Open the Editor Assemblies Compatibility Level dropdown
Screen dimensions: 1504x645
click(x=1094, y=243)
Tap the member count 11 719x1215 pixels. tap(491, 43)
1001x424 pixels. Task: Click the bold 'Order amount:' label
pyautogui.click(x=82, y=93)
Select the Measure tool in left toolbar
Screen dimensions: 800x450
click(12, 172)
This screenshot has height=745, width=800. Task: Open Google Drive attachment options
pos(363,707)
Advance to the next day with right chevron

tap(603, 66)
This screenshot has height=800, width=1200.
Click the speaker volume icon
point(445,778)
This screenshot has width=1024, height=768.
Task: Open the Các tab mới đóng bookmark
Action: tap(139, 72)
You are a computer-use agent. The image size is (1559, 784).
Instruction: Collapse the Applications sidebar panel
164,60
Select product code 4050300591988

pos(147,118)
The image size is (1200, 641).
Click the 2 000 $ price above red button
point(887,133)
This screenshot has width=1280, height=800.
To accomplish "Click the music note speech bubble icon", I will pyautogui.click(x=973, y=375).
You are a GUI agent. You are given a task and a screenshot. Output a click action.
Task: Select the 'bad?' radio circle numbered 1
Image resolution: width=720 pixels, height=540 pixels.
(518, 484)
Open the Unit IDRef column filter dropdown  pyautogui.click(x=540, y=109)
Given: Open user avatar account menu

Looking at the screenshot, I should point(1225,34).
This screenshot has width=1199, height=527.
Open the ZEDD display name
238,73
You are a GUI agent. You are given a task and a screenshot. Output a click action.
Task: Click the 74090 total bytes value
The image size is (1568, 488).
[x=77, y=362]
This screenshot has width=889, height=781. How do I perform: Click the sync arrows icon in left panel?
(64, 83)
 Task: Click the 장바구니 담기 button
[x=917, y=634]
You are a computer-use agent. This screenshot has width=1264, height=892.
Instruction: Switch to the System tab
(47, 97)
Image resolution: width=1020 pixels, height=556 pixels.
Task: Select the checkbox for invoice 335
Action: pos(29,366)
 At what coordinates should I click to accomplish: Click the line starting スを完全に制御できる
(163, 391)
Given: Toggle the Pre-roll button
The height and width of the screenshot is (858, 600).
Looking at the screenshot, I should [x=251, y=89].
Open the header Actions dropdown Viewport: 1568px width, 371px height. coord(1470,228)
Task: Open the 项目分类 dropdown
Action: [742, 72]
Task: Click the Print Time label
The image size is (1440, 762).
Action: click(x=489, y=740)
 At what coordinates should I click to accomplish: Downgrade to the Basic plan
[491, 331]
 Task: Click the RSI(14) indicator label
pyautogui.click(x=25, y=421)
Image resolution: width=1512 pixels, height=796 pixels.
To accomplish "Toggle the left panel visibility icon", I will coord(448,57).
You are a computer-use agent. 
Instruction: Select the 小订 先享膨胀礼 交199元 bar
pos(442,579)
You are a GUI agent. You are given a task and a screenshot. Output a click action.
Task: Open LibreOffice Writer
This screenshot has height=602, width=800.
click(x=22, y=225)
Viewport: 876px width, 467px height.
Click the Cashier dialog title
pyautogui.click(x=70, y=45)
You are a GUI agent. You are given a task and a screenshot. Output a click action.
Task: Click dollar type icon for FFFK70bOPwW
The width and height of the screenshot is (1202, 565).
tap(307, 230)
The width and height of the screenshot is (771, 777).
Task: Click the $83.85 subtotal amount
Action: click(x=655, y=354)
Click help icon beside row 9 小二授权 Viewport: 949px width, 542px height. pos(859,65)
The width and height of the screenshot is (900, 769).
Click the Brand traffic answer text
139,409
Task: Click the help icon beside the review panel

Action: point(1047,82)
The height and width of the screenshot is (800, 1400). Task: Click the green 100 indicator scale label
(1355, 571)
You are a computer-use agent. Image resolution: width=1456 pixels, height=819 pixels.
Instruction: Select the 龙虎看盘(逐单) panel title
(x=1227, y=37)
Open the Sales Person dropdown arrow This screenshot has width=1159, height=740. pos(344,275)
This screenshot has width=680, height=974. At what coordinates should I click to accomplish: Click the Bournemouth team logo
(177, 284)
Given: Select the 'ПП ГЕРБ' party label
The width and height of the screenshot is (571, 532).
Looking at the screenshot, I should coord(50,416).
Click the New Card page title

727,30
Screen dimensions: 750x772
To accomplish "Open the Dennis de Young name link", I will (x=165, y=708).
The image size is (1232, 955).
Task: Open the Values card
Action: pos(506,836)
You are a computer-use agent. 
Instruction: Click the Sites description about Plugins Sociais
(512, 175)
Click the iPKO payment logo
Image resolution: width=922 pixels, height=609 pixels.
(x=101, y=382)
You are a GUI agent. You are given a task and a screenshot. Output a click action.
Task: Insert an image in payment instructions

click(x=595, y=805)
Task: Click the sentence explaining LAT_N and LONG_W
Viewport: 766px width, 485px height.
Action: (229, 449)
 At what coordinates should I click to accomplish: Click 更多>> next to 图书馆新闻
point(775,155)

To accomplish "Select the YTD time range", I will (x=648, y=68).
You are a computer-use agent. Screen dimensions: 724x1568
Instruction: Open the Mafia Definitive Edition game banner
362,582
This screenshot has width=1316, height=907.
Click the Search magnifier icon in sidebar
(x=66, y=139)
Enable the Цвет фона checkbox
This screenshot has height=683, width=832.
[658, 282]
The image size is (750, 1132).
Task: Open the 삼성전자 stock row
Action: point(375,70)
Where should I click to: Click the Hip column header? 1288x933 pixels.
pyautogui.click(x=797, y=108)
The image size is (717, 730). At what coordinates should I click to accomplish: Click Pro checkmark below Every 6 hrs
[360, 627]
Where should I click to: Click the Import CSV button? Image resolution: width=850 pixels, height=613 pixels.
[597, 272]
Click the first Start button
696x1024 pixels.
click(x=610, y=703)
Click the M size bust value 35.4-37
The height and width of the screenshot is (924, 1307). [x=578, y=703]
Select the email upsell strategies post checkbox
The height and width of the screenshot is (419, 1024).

=== EXERCISE DIRECTIONS ===
Print the listing in full, exactly as given.

=== EXERCISE RESPONSE ===
Open the Editor Assemblies Compatibility Level dropdown
Screen dimensions: 1504x645
click(x=1094, y=243)
Tap the member count 11 719x1215 pixels. tap(491, 43)
1001x424 pixels. Task: Click the bold 'Order amount:' label
pyautogui.click(x=82, y=93)
Select the Measure tool in left toolbar
Screen dimensions: 800x450
click(12, 172)
This screenshot has height=745, width=800. Task: Open Google Drive attachment options
pos(363,707)
Advance to the next day with right chevron

tap(603, 66)
This screenshot has height=800, width=1200.
Click the speaker volume icon
point(445,778)
This screenshot has width=1024, height=768.
Task: Open the Các tab mới đóng bookmark
Action: tap(139, 72)
You are a computer-use agent. The image size is (1559, 784).
Instruction: Collapse the Applications sidebar panel
164,60
Select product code 4050300591988

pos(147,118)
The image size is (1200, 641).
Click the 2 000 $ price above red button
point(887,133)
This screenshot has width=1280, height=800.
To accomplish "Click the music note speech bubble icon", I will pyautogui.click(x=973, y=375).
You are a GUI agent. You are given a task and a screenshot. Output a click action.
Task: Select the 'bad?' radio circle numbered 1
Image resolution: width=720 pixels, height=540 pixels.
(518, 484)
Open the Unit IDRef column filter dropdown  pyautogui.click(x=540, y=109)
Given: Open user avatar account menu

Looking at the screenshot, I should point(1225,34).
This screenshot has width=1199, height=527.
Open the ZEDD display name
238,73
You are a GUI agent. You are given a task and a screenshot. Output a click action.
Task: Click the 74090 total bytes value
The image size is (1568, 488).
[x=77, y=362]
This screenshot has width=889, height=781. How do I perform: Click the sync arrows icon in left panel?
(64, 83)
 Task: Click the 장바구니 담기 button
[x=917, y=634]
You are a computer-use agent. This screenshot has width=1264, height=892.
Instruction: Switch to the System tab
(47, 97)
Image resolution: width=1020 pixels, height=556 pixels.
Task: Select the checkbox for invoice 335
Action: pos(29,366)
 At what coordinates should I click to accomplish: Click the line starting スを完全に制御できる
(163, 391)
Given: Toggle the Pre-roll button
The height and width of the screenshot is (858, 600).
Looking at the screenshot, I should [x=251, y=89].
Open the header Actions dropdown Viewport: 1568px width, 371px height. coord(1470,228)
Task: Open the 项目分类 dropdown
Action: [742, 72]
Task: Click the Print Time label
The image size is (1440, 762).
Action: click(x=489, y=740)
 At what coordinates should I click to accomplish: Downgrade to the Basic plan
[491, 331]
 Task: Click the RSI(14) indicator label
pyautogui.click(x=25, y=421)
Image resolution: width=1512 pixels, height=796 pixels.
To accomplish "Toggle the left panel visibility icon", I will coord(448,57).
You are a computer-use agent. 
Instruction: Select the 小订 先享膨胀礼 交199元 bar
pos(442,579)
You are a GUI agent. You are given a task and a screenshot. Output a click action.
Task: Open LibreOffice Writer
This screenshot has height=602, width=800.
click(x=22, y=225)
Viewport: 876px width, 467px height.
Click the Cashier dialog title
pyautogui.click(x=70, y=45)
You are a GUI agent. You are given a task and a screenshot. Output a click action.
Task: Click dollar type icon for FFFK70bOPwW
The width and height of the screenshot is (1202, 565).
tap(307, 230)
The width and height of the screenshot is (771, 777).
Task: Click the $83.85 subtotal amount
Action: click(x=655, y=354)
Click help icon beside row 9 小二授权 Viewport: 949px width, 542px height. pos(859,65)
The width and height of the screenshot is (900, 769).
Click the Brand traffic answer text
139,409
Task: Click the help icon beside the review panel

Action: point(1047,82)
The height and width of the screenshot is (800, 1400). Task: Click the green 100 indicator scale label
(1355, 571)
You are a computer-use agent. Image resolution: width=1456 pixels, height=819 pixels.
Instruction: Select the 龙虎看盘(逐单) panel title
(x=1227, y=37)
Open the Sales Person dropdown arrow This screenshot has width=1159, height=740. pos(344,275)
This screenshot has width=680, height=974. At what coordinates should I click to accomplish: Click the Bournemouth team logo
(177, 284)
Given: Select the 'ПП ГЕРБ' party label
The width and height of the screenshot is (571, 532).
Looking at the screenshot, I should coord(50,416).
Click the New Card page title

727,30
Screen dimensions: 750x772
To accomplish "Open the Dennis de Young name link", I will (x=165, y=708).
The image size is (1232, 955).
Task: Open the Values card
Action: pos(506,836)
You are a computer-use agent. 
Instruction: Click the Sites description about Plugins Sociais
(512, 175)
Click the iPKO payment logo
Image resolution: width=922 pixels, height=609 pixels.
(x=101, y=382)
You are a GUI agent. You are given a task and a screenshot. Output a click action.
Task: Insert an image in payment instructions

click(x=595, y=805)
Task: Click the sentence explaining LAT_N and LONG_W
Viewport: 766px width, 485px height.
Action: (229, 449)
 At what coordinates should I click to accomplish: Click 更多>> next to 图书馆新闻
point(775,155)

To accomplish "Select the YTD time range", I will (x=648, y=68).
You are a computer-use agent. Screen dimensions: 724x1568
Instruction: Open the Mafia Definitive Edition game banner
362,582
This screenshot has width=1316, height=907.
Click the Search magnifier icon in sidebar
(x=66, y=139)
Enable the Цвет фона checkbox
This screenshot has height=683, width=832.
[658, 282]
The image size is (750, 1132).
Task: Open the 삼성전자 stock row
Action: point(375,70)
Where should I click to: Click the Hip column header? 1288x933 pixels.
pyautogui.click(x=797, y=108)
The image size is (717, 730). At what coordinates should I click to accomplish: Click Pro checkmark below Every 6 hrs
[360, 627]
Where should I click to: Click the Import CSV button? Image resolution: width=850 pixels, height=613 pixels.
[597, 272]
Click the first Start button
696x1024 pixels.
click(x=610, y=703)
Click the M size bust value 35.4-37
The height and width of the screenshot is (924, 1307). [x=578, y=703]
Select the email upsell strategies post checkbox
The height and width of the screenshot is (419, 1024).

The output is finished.